Distinct axo-protective and axo-destructive roles for Schwann cells after injury in a novel compartmentalised mouse myelinating coculture system

Myelinating Schwann cell (SC)– dorsal root ganglion (DRG) neuron cocultures have been an important technique over the last four decades in understanding cell-cell signalling and interactions during peripheral nervous system (PNS) myelination, injury, and regeneration. While methods using rat SCs and rat DRG neurons are commonplace, there are no established protocols in the field describing the use of mouse SCs with mouse DRG neurons in dissociated myelinating cocultures.
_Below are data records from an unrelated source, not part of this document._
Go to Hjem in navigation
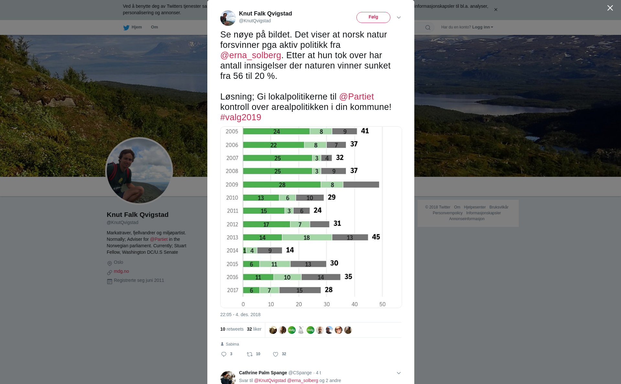Image resolution: width=621 pixels, height=384 pixels. pos(137,27)
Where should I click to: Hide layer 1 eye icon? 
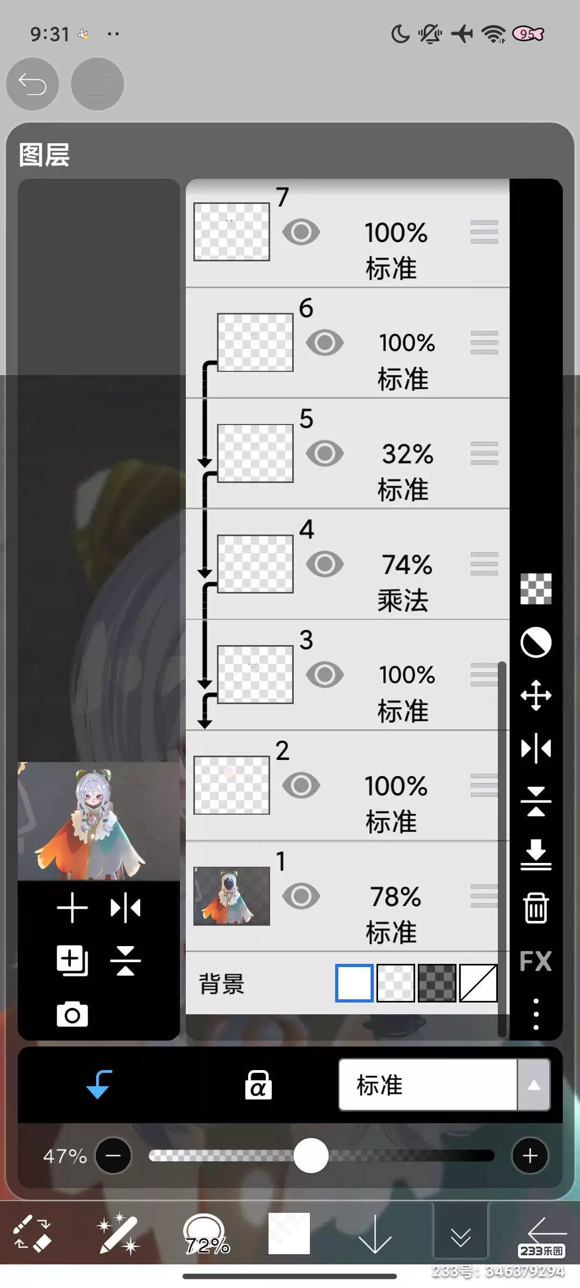(x=301, y=896)
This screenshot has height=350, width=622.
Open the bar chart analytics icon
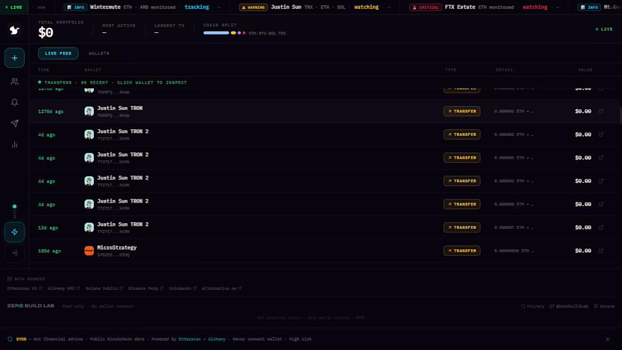(14, 144)
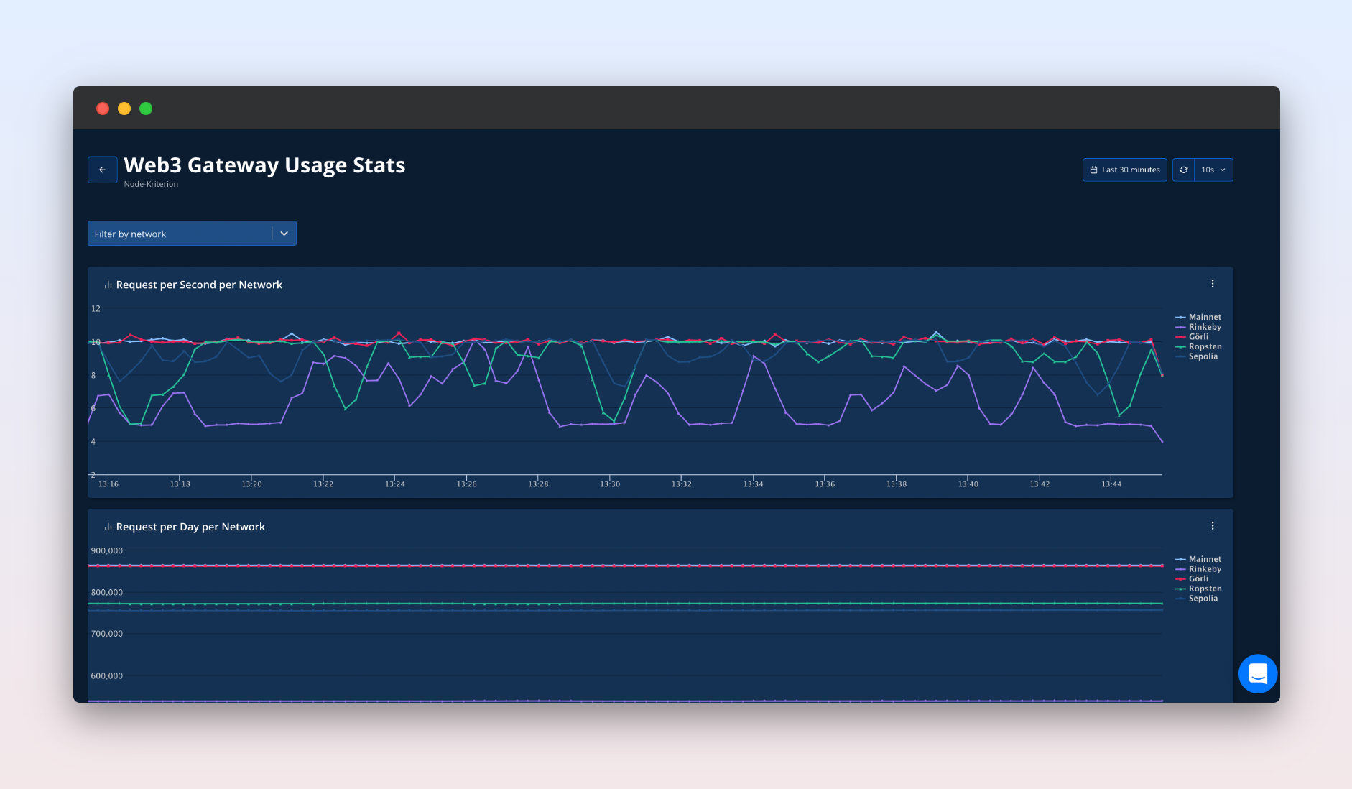Expand the Filter by network dropdown
Image resolution: width=1352 pixels, height=789 pixels.
[x=180, y=234]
There is a great need for such a protocol as this would allow the use of cells from many different transgenic mouse lines. Here we describe a protocol to coculture dissociated mouse SCs and DRG neurons and induce robust myelination. Use of microfluidic chambers permits fluidic isolation for drug treatments, allows cultures to be axotomised to study injury responses, and cells can readily be transfected with lentiviruses to permit live imaging. We used this model to quantify the rate of degeneration after traumatic axotomy in the presence and absence of myelinating SCs and axon aligned SCs that were not induced to myelinate. We find that SCs, irrespective of myelination status, are axo-protective and delay axon degeneration early on. At later time points after injury, we use live imaging of cocultures to show that once axonal degeneration has commenced SCs break up, ingest, and clear axonal debris. Summary statement A novel compartmentalised dissociated mouse myelinating SC-DRG coculture system reveals distinct axo-protective and axo-destructive phases of Schwann cells on axon integrity after trauma. ### Competing Interest Statement M.P.C. is a consultant for NuraBio. The remaining authors declare no competing interests.